__Что сделать__
1/ Обнови часть отрывка, которая начинается со слов «Схожее положение складывалось» и заканчивается словами «1280 (98 %).»: поставь «Похожее положение» вместо «Схожее положение».
2/ Какими данными в отрывке подкреплено утверждение, что войска пополнялись танками не так оперативно, как артиллерией? Ответь в одном-трех предложениях.
3/ Соответствуют ли отрывку эти утверждения? Для каждого ответь «да» или «нет» и дословно приведи решающие слова. (a) На 29 мая у 70-й армии было 1280 ствольных миномётов. (b) На 3 мая у Центрального фронта было 38 самоходных артустановок. (c) С бронетехникой на юге Курской дуги в это время было хуже.
━━ Отрывок ━━
Схожее положение складывалось и по артиллерийским средствам. На 6 мая и Центральным фронтом, и 13-й А было получено 80 % орудий и ствольных миномётов (без реактивных систем) от того количества, которое у них будет на 5 июля 1943 г., а 29 мая весь фронт имел: 4544 полевых и противотанковых орудия и 7161 ствольный миномёт, или соответственно 85 % и 89 % к началу битвы, 13-я А располагала 1361 орудием и 1943 ствольными миномётами, что соответствовало 87 и 89 % к 5 июля, а 70-я А, которая оборонялась левее 13-й А и также примет на себя мощный удар неприятеля соответственно, – 796 (93 %) и 1280 (98 %).
Не так оперативно и равномерно шло пополнение войск Рокоссовского и Ватутина танками. На 3 мая Центральный фронт имел 674 танка (и 38 самоходных артустановок)[254 - ЦАМО РФ.Ф. 62. Оп. 321. Д. 16. Л. 86 обр.], или 40 % от их наличия на 5 июля, а 13-я А – 137 танков[255 - ЦАМО РФ.Ф. 62. Оп. 321. Д. 16. Л. 86.], или 64 % от числа к началу боёв. Положение же с бронетехникой на юге Курской дуги в это время было заметно лучше.
━━━
━━ Перечень материалов ━━
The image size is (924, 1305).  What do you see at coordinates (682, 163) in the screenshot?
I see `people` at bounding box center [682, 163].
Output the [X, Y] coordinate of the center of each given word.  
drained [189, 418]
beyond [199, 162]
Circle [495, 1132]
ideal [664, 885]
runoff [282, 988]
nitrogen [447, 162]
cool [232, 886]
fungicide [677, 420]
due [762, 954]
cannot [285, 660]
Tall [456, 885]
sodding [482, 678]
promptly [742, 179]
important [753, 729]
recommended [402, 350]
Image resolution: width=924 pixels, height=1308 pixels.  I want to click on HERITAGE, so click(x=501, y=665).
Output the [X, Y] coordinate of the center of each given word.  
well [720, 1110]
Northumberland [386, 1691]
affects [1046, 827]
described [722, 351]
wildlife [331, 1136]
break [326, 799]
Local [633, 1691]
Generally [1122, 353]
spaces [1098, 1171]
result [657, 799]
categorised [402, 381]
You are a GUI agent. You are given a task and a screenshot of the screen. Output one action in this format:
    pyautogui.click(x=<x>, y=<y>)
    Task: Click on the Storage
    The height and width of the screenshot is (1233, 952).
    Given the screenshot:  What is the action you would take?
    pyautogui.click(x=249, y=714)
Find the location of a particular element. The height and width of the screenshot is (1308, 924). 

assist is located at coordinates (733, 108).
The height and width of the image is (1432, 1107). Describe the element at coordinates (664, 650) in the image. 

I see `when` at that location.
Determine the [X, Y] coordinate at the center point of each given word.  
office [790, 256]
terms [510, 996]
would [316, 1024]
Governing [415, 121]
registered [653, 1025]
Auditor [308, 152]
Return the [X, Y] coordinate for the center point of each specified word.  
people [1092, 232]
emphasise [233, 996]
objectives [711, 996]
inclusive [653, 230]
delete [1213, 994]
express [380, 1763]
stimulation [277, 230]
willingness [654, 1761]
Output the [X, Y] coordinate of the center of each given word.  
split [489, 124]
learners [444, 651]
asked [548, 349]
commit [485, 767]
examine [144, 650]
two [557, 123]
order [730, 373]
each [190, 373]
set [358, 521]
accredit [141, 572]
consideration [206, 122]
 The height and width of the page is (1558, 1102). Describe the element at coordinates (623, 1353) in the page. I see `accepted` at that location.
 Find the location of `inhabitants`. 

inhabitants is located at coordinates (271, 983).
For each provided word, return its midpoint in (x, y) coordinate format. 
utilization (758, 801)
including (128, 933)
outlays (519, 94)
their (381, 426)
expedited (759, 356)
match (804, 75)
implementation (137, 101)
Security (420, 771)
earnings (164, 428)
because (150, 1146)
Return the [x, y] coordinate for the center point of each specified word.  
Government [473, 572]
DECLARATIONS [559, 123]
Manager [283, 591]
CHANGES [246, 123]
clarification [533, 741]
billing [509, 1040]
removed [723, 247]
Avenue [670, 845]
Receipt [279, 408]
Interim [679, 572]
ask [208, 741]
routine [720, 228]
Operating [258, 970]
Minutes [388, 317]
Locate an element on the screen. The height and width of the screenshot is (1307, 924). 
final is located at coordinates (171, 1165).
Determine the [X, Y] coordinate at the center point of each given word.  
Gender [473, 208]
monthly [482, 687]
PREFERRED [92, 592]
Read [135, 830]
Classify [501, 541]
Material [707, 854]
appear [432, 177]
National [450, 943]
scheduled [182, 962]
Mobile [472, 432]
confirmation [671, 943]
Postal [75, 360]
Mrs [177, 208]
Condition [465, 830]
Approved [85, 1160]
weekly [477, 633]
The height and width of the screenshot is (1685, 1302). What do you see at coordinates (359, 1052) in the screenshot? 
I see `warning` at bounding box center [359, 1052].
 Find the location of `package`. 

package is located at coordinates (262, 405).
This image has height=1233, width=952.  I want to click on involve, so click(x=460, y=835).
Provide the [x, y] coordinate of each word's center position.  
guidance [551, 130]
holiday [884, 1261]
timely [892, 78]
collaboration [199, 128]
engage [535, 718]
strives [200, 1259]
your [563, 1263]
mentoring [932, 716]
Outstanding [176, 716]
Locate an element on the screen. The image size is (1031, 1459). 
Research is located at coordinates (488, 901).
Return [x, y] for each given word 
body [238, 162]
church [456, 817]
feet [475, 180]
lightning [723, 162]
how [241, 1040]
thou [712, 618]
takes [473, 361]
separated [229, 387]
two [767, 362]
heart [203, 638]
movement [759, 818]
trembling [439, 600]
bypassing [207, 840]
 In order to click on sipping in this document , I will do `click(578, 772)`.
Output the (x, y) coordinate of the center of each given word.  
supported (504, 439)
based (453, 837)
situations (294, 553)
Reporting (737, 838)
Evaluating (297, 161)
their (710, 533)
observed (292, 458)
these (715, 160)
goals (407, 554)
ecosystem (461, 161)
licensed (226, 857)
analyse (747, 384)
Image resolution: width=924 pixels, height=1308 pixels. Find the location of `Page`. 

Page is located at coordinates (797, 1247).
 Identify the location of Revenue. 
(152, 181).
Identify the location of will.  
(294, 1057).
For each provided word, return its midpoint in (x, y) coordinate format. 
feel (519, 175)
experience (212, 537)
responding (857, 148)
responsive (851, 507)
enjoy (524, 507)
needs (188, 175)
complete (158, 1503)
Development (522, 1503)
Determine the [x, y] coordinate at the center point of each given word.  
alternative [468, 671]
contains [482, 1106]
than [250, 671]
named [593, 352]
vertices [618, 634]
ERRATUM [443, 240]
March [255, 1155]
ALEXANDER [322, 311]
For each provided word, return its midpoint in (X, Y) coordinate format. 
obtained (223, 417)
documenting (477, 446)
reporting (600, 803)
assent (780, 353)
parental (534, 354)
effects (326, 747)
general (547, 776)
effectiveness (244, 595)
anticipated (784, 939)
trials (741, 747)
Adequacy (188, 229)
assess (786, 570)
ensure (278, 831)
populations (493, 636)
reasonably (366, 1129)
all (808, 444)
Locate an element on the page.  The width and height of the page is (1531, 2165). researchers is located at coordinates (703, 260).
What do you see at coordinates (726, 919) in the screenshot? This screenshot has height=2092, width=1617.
━━━
__Ответы__
1/
Похожее положение складывалось и по артиллерийским средствам. На 6 мая и Центральным фронтом, и 13-й А было получено 80 % орудий и ствольных миномётов (без реактивных систем) от того количества, которое у них будет на 5 июля 1943 г., а 29 мая весь фронт имел: 4544 полевых и противотанковых орудия и 7161 ствольный миномёт, или соответственно 85 % и 89 % к началу битвы, 13-я А располагала 1361 орудием и 1943 ствольными миномётами, что соответствовало 87 и 89 % к 5 июля, а 70-я А, которая оборонялась левее 13-й А и также примет на себя мощный удар неприятеля соответственно, – 796 (93 %) и 1280 (98 %).

2/ К 6 мая Центральный фронт и 13-я армия получили 80 % орудий и ствольных миномётов от числа на 5 июля 1943 г. Танков же у Центрального фронта на 3 мая было 674, то есть только 40 % от их наличия на 5 июля, а у 13-й армии было 137 танков, или 64 %.

3/
(a) Да: «– 796 (93 %) и 1280 (98 %)».
(b) Да: «(и 38 самоходных артустановок)».
(c) Нет: «Положение же с бронетехникой на юге Курской дуги в это время было заметно лучше».